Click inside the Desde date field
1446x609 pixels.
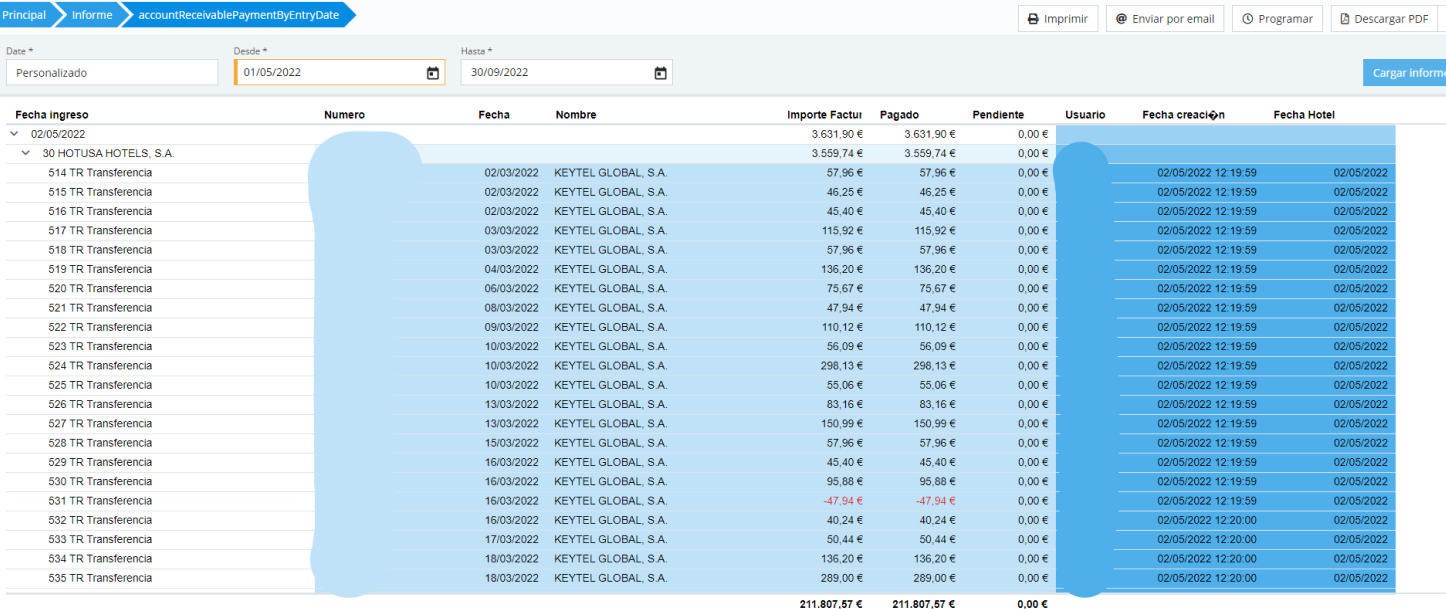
==
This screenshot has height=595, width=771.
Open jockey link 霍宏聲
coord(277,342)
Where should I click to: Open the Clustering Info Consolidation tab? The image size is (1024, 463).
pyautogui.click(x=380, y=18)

● Task objective
In the entries above, please find the line with "Click inside the Desde date field" and the line with "1446x609 pixels.", then write out exactly those two lines and every line between them, and nothing more.

● Answer space
Click inside the Desde date field
1446x609 pixels.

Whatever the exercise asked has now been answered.